Options available: The Photolife Store for months has listed their “Sony special” $60 gel-stamp tool as “out of stock.” No response to the inquiry “when will it be in stock?”
Dust-Aid Platinum – the name, platinum, sends it into a questionable category – is it pure marketing hype? One of those alleged “magical” terms.
Digging deeper on Dow Chemical’s website, it’s simply a curing step used in the manufacture of silicone sheeting, to change liquid into semi-solid. Other forms of curing exist, but there is no platinum within a gel-stamp tool (today’s cost of platinum is approximately $815 per ounce).
Ebay and Amazon both list Dust-Air Platinum (and as is typical, $5 higher on Amazon). In both instances the product supplier is actually Outdoorphotogear.com, a highly reputable photo store in Louisville KY. $30 their cost, free shipping. I bought it direct.

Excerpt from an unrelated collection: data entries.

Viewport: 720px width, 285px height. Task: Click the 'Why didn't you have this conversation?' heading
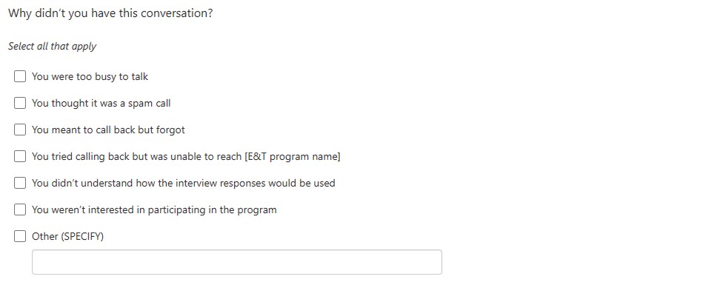coord(110,13)
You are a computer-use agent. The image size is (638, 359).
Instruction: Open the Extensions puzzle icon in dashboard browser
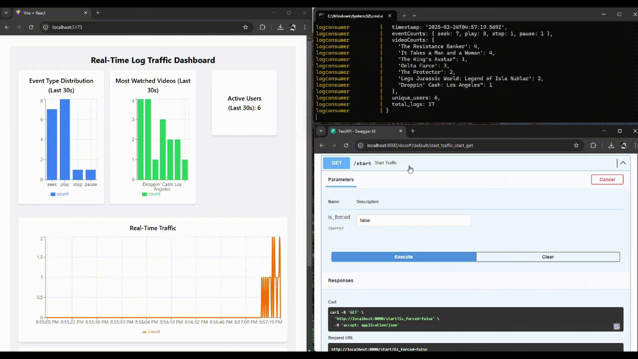pyautogui.click(x=263, y=27)
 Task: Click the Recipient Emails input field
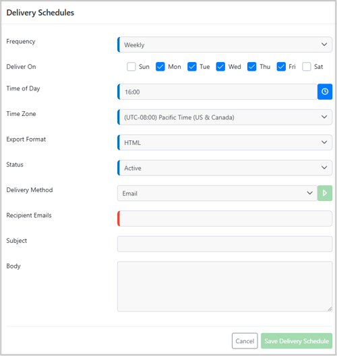click(x=225, y=218)
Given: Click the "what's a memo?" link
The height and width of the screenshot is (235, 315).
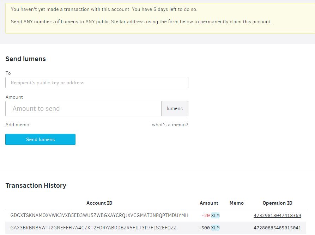Looking at the screenshot, I should (x=170, y=125).
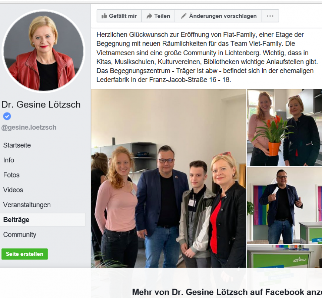Open the photo of man before rainbow flag
322x298 pixels.
coord(284,206)
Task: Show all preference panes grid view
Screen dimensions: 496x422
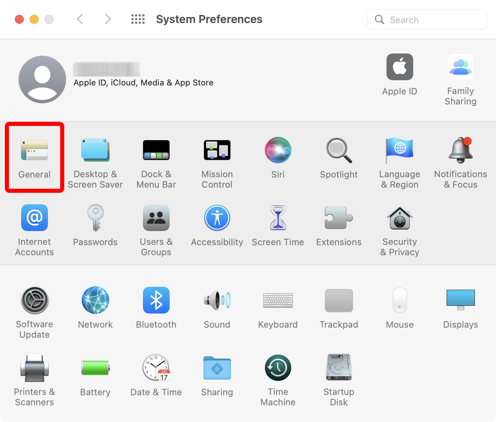Action: coord(138,19)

Dust-Air Platinum’s external box says the silicone is made in the USA, plastic parts made in China. “Holding” flag and stick, along with plastic box seem very cheap. Silicone pad on the end arrives uncovered resting on a holder within the plastic box. Obviously not assembled in a sterile “clean room.”
Six sticky tape tabs are included, one-time use items. Before initial use the pad requires cleaning; neither the tape nor the pad itself seem sticky, pad definitely doesn’t have the feel of sticking to the camera sensor (nor the tape!) Not what I expected.

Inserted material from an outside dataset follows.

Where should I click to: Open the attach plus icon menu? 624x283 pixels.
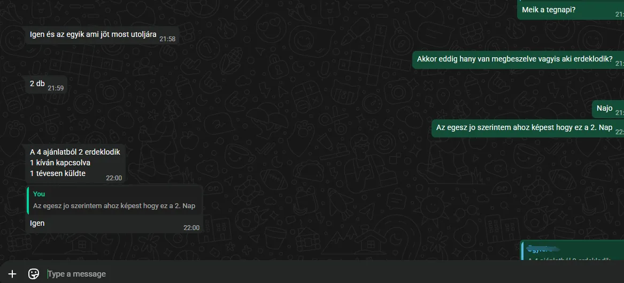(x=12, y=274)
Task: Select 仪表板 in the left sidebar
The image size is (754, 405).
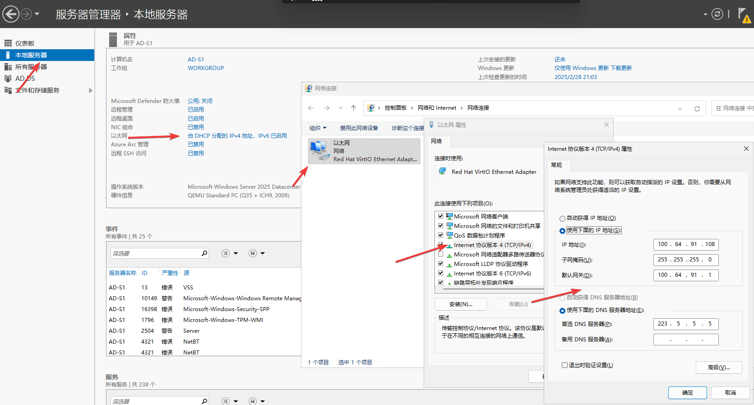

But does it work? To my astonishment: sensor is spotless, for the first time ever no white dust spots! Required three applications. Unnerving and a bit awkward to poke something into the camera, plus the sensor itself moves slightly as the pad touches. But there is no sticky-feel to the sensor itself. Straight up and down movement.
After next day’s shooting… three tiny dark fiber spots appeared on the sensor (possibly from the edge of the black silicone pad?). Pad-use cleaned off fiber spots.
Another shooting day and a large white dust spot appeared; where it came from I haven’t a clue. No lens changing involved other than during the prior cleaning stage.
Definitely buy the extra package of 12 tapes ($10), six come with the stick-pad, a minimum of two are used the very first time.
Worth a try, worked in my instance, but it is – not – for removing oil stains. Since the white dust spots had remained on the sensor for months, “bonded,” I was doubtful the (non-sticky) silicone pad would work. To my surprise it did!
One note worth passing along, something I forgot initially: When a dust spot(s) is viewed on a test exposure… the location is – inverted, but not L-R reversed. If the spot appears at say, 1 O’clock at the top-right in the test view… the physical spot is actually located at 5 O’clock bottom-right on the sensor. Right to Left remains the same, but the top of the viewing image is actually recorded on the bottom of the sensor - upside down. (The view we see on the backside LCD has electronically been corrected in orientation, the same as we see when viewing an image file during post-processing.)